* _What this task involves_: An exact transcription of all the entries below is required.

Source data Start Marker

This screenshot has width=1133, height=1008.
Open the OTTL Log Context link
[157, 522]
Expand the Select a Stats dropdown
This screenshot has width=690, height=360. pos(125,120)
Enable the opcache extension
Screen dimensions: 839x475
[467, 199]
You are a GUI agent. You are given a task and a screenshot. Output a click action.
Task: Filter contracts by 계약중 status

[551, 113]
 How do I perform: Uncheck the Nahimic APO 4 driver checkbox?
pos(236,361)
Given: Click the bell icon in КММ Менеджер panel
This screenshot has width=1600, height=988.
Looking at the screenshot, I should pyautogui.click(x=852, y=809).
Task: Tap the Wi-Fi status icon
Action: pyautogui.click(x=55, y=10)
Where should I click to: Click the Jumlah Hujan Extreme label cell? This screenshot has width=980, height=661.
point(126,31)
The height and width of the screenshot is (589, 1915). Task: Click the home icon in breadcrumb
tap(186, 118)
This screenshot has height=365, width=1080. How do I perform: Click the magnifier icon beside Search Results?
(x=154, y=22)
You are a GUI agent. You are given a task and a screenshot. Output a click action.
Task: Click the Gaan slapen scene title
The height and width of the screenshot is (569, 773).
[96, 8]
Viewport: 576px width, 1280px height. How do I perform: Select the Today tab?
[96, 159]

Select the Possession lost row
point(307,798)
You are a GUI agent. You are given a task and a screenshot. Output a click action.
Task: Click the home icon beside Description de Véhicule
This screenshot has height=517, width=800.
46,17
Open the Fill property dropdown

Source data End Marker

* _Problem solution_:
This screenshot has width=1133, height=1008.
Open the OTTL Log Context link
[157, 522]
Expand the Select a Stats dropdown
This screenshot has width=690, height=360. pos(125,120)
Enable the opcache extension
Screen dimensions: 839x475
[467, 199]
You are a GUI agent. You are given a task and a screenshot. Output a click action.
Task: Filter contracts by 계약중 status

[551, 113]
 How do I perform: Uncheck the Nahimic APO 4 driver checkbox?
pos(236,361)
Given: Click the bell icon in КММ Менеджер panel
This screenshot has width=1600, height=988.
Looking at the screenshot, I should pyautogui.click(x=852, y=809).
Task: Tap the Wi-Fi status icon
Action: pyautogui.click(x=55, y=10)
Where should I click to: Click the Jumlah Hujan Extreme label cell? This screenshot has width=980, height=661.
point(126,31)
The height and width of the screenshot is (589, 1915). Task: Click the home icon in breadcrumb
tap(186, 118)
This screenshot has height=365, width=1080. How do I perform: Click the magnifier icon beside Search Results?
(x=154, y=22)
You are a GUI agent. You are given a task and a screenshot. Output a click action.
Task: Click the Gaan slapen scene title
The height and width of the screenshot is (569, 773).
[96, 8]
Viewport: 576px width, 1280px height. How do I perform: Select the Today tab?
[96, 159]

Select the Possession lost row
point(307,798)
You are a GUI agent. You are given a task and a screenshot. Output a click action.
Task: Click the home icon beside Description de Véhicule
This screenshot has height=517, width=800.
46,17
Open the Fill property dropdown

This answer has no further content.